Les sapeurs-pompiers professionnels des Alpes-Maritimes annoncent le dépôt d'un préavis de grève couvrant la période du 8 septembre au 20 octobre 2026. Cette décision fait suite à la grève du jeudi 13 août 2026, qui n'a pas permis d'obtenir de réponse concrète du gouvernement. Les banderoles devant les casernes et les affiches « en grève » sur les camions seront visibles dès la semaine prochaine dans le département.
Une mobilisation nationale et départementale
L'intersyndicale appelle à manifester à Paris, précise Julien Antoine, co-président du syndicat autonome des sapeurs-pompiers des Alpes-Maritimes. Les agents des SDIS sont invités à se réunir place de la République du samedi 26 au mardi 29 septembre 2026 inclus, dans un mouvement baptisé « la colonne de renfort de la colère ». Le dernier jour de cette mobilisation, la fonction publique est également appelée à débrayer par ses propres organisations syndicales.
Le contexte est marqué par un été 2026 sous haute tension, avec le décès de quatre soldats du feu lors des violents incendies de juillet. Cette perte humaine a renforcé la colère des équipes, qui dénoncent un manque chronique d'effectifs et de moyens.
Des revendications en trois points
Lors de la grève du 13 août, neuf organisations syndicales de sapeurs-pompiers ont rencontré le ministre de l'Intérieur, Laurent Nuñez. Les représentants sont ressortis « très déçus », déclarant ne pas avoir « eu de réponse concrète » à leur demande de moyens supplémentaires. Ils réclament notamment le recrutement de 20 000 pompiers professionnels au niveau national pour épauler les 40 000 femmes et hommes actuellement en poste.

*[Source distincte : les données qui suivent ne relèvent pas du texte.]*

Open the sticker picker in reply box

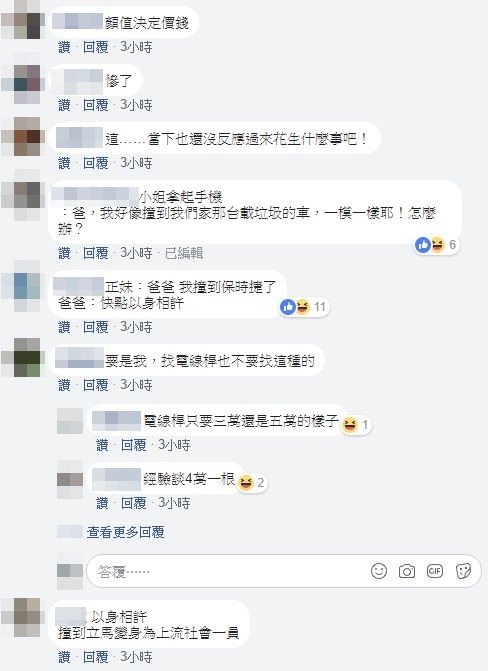click(x=463, y=571)
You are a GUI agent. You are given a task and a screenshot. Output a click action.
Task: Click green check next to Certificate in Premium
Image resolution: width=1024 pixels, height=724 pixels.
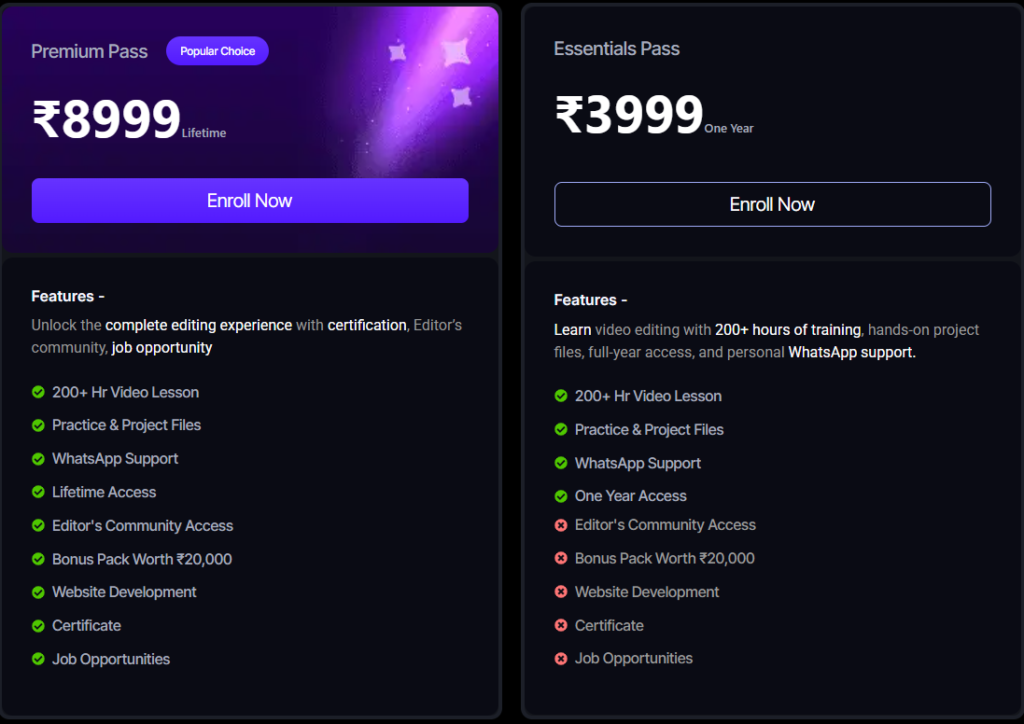(x=38, y=626)
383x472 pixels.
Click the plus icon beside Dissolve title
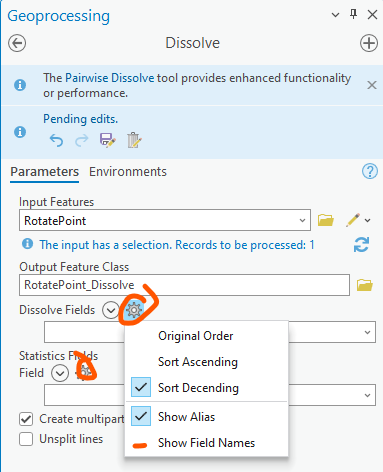tap(369, 43)
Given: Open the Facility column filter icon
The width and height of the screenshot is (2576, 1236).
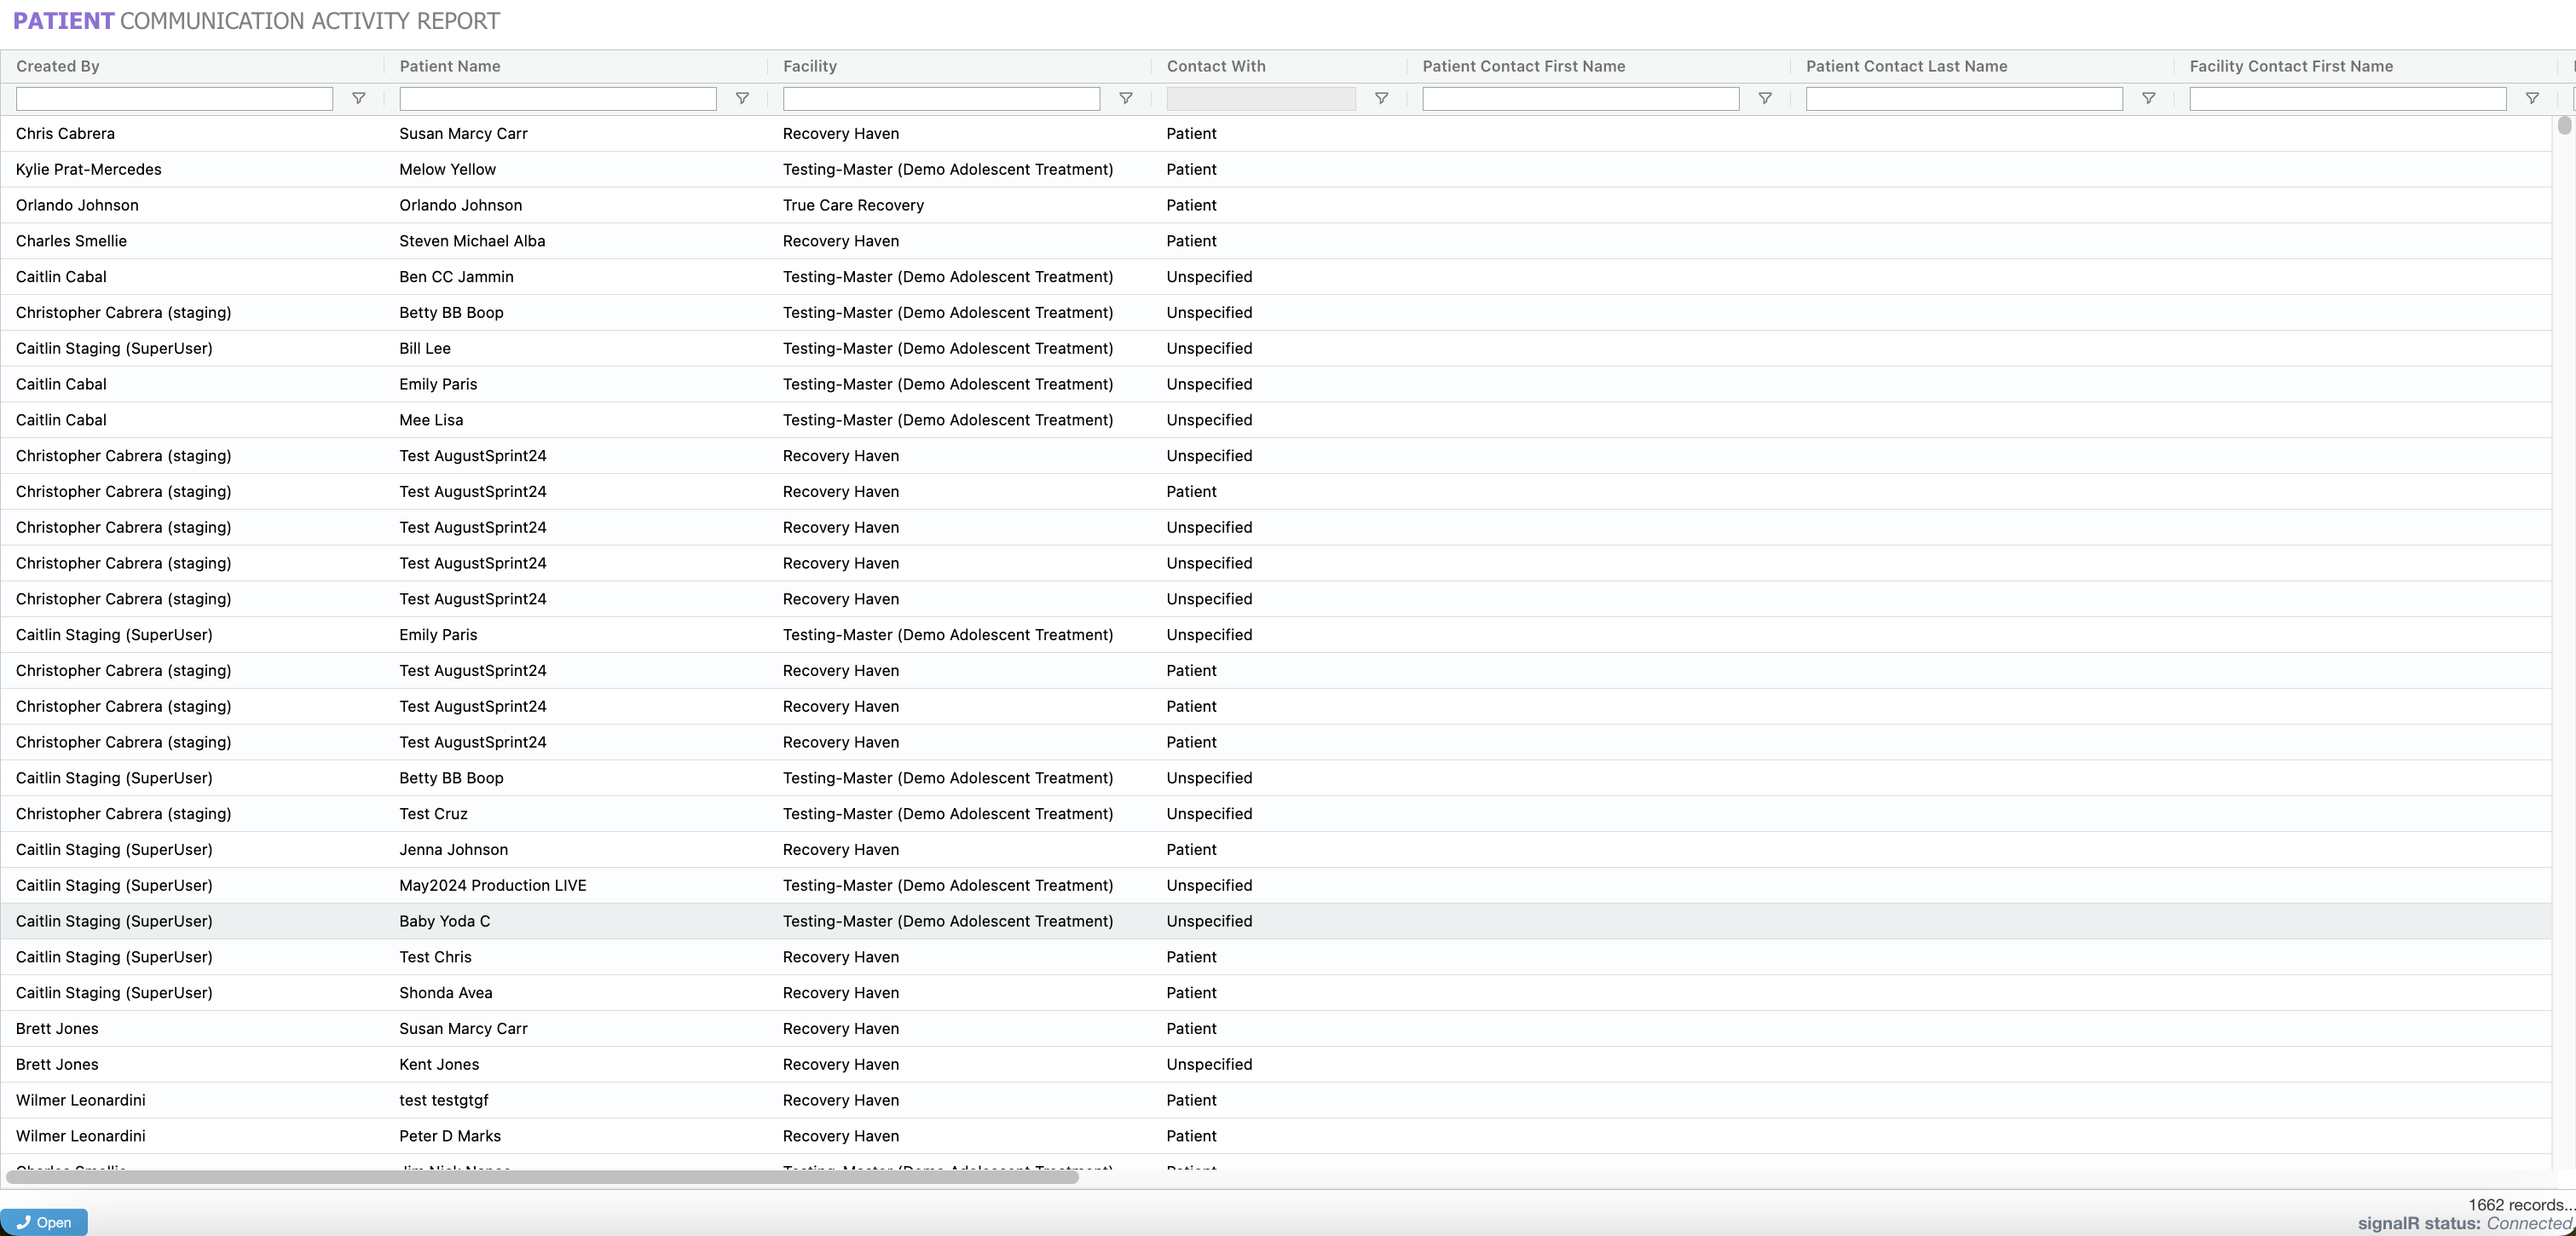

Dans les Alpes-Maritimes, il manquerait « toujours une cinquantaine » de sapeurs-pompiers, selon Julien Pinson, co-président du syndicat autonome des sapeurs-pompiers du département. « Nos revendications se résument en trois points : augmenter le financement de l'État aux services départementaux, recruter massivement des sapeurs-pompiers professionnels et prévoir davantage de moyens de lutte pour protéger nos concitoyens et nous protéger nous-mêmes », a-t-il précisé.
Un mouvement qui s'étend sur six semaines
Le préavis de grève, qui court jusqu'au 20 octobre, laisse présager un automne tendu pour les services de secours du département. Les pompiers espèrent que cette mobilisation prolongée et les actions prévues à Paris permettront d'obtenir des avancées concrètes de la part du gouvernement. La colonne de renfort de la colère, qui se réunira fin septembre, constitue le point d'orgue de ce mouvement social.